The comment from include/linux/jbd2.h may be helpful:

#ifdef CONFIG_DEBUG_LOCK_ALLOC
/**
* @j_trans_commit_map:
*
* Lockdep entity to track transaction commit dependencies. Handles
* hold this "lock" for read, when we wait for commit, we acquire the
* "lock" for writing. This matches the properties of jbd2 journalling
* where the running transaction has to wait for all handles to be
* dropped to commit that transaction and also acquiring a handle may
* require transaction commit to finish.
*/
struct lockdep_map j_trans_commit_map;
#endif

And the reason why this isn't a problem is because start_this_handle()
can be passed a special handle which is guaranteed to not block
(because we've reserved journal credits for it). Hence, there is no
risk that in _this_ call path start_this_handle() will block for a
commit:

> <4>[ 43.124442 ] stacktrace:
> <4>[ 43.124443 ] start_this_handle+0x557/0x620
> <4>[ 43.124445 ] jbd2_journal_start_reserved+0x4d/0x1b0
^^^^^^^^^^^^^^^^^^^^^^^^^^^
> <4>[ 43.124448 ] __ext4_journal_start_reserved+0x6d/0x190
> <4>[ 43.124450 ] ext4_convert_unwritten_io_end_vec+0x22/0xd0
> <4>[ 43.124453 ] ext4_end_io_rsv_work+0xe4/0x190
> <4>[ 43.124455 ] process_one_work+0x301/0x660
> <4>[ 43.124458 ] worker_thread+0x3a/0x3c0
> <4>[ 43.124459 ] kthread+0xef/0x120
> <4>[ 43.124462 ] ret_from_fork+0x22/0x30


The comment for this function from fs/jbd2/transaction.c:

/**
* jbd2_journal_start_reserved() - start reserved handle
* @handle: handle to start
* @type: for handle statistics
* @line_no: for handle statistics
*
* Start handle that has been previously reserved with jbd2_journal_reserve().
* This attaches @handle to the running transaction (or creates one if there's
* not transaction running). Unlike jbd2_journal_start() this function cannot
* block on journal commit, checkpointing, or similar stuff. It can block on
* memory allocation or frozen journal though.
*
* Return 0 on success, non-zero on error - handle is freed in that case.
*/

And this is why this will never be a problem in real life, or flagged
by Lockdep, since Lockdep is a dynamic checker. The deadlock which
the static DEPT checker has imagined can never, ever, ever happen.

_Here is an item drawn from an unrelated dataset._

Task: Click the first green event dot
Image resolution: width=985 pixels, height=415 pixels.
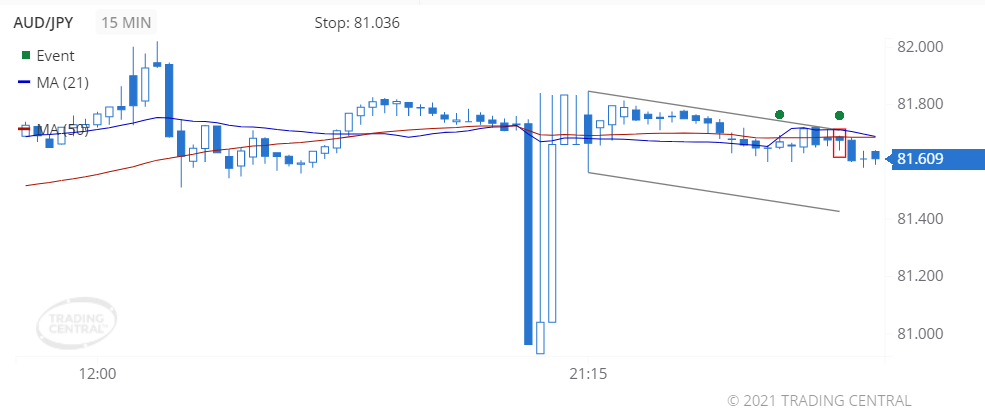Action: point(780,114)
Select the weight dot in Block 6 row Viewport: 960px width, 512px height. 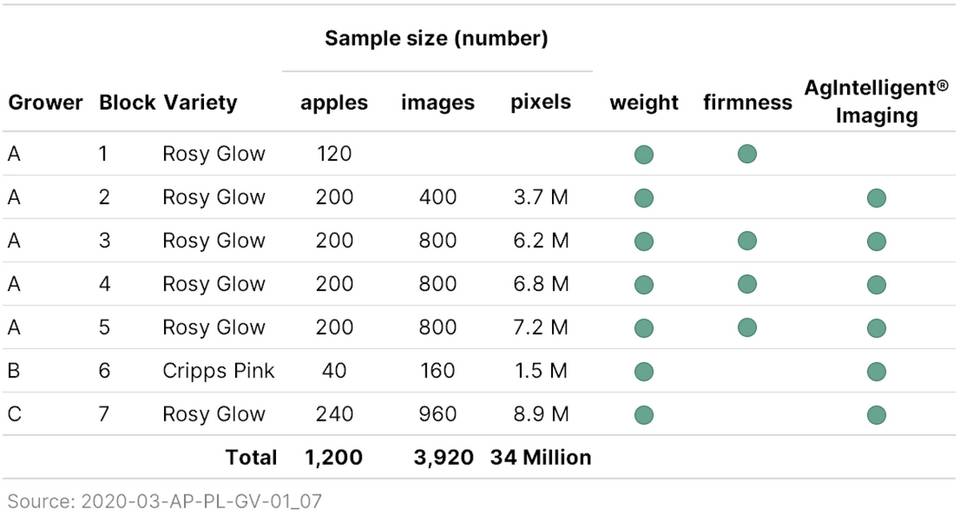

For more context, also from fs/jbd2/transaction.c:

/**
* jbd2_journal_start() - Obtain a new handle.
* @journal: Journal to start transaction on.
* @nblocks: number of block buffer we might modify
*
* We make sure that the transaction can guarantee at least nblocks of
* modified buffers in the log. We block until the log can guarantee
* that much space. Additionally, if rsv_blocks > 0, we also create another
* handle with rsv_blocks reserved blocks in the journal. This handle is
* stored in h_rsv_handle. It is not attached to any particular transaction
* and thus doesn't block transaction commit. If the caller uses this reserved
* handle, it has to set h_rsv_handle to NULL as otherwise jbd2_journal_stop()
* on the parent handle will dispose the reserved one. Reserved handle has to
* be converted to a normal handle using jbd2_journal_start_reserved() before
* it can be used.
*
* Return a pointer to a newly allocated handle, or an ERR_PTR() value
* on failure.
*/

To be clear, I don't blame DEPT for not being able to figure this out;
it would require human-level intelligence to understand why in *this*
call path, we never end up waiting. But this is why I am very
skeptical of static analyzers which are *sure* that anything they flag
is definitely a bug. We definitely will need a quick and easy way to
tell DEPT, "go home, you're drunk".

Hope this helps,

- Ted


P.S. Note: the actual function names are a bit misleading. It looks
like the functions got refactored, and the documentation wasn't
updated to match. Sigh... fortuantely the concepts are accurate; it's
just that function names needs to be fixed up. For example, creating
a reserved handle is no longer done via jbd2_journal_start(), but
rather jbd2__journal_start().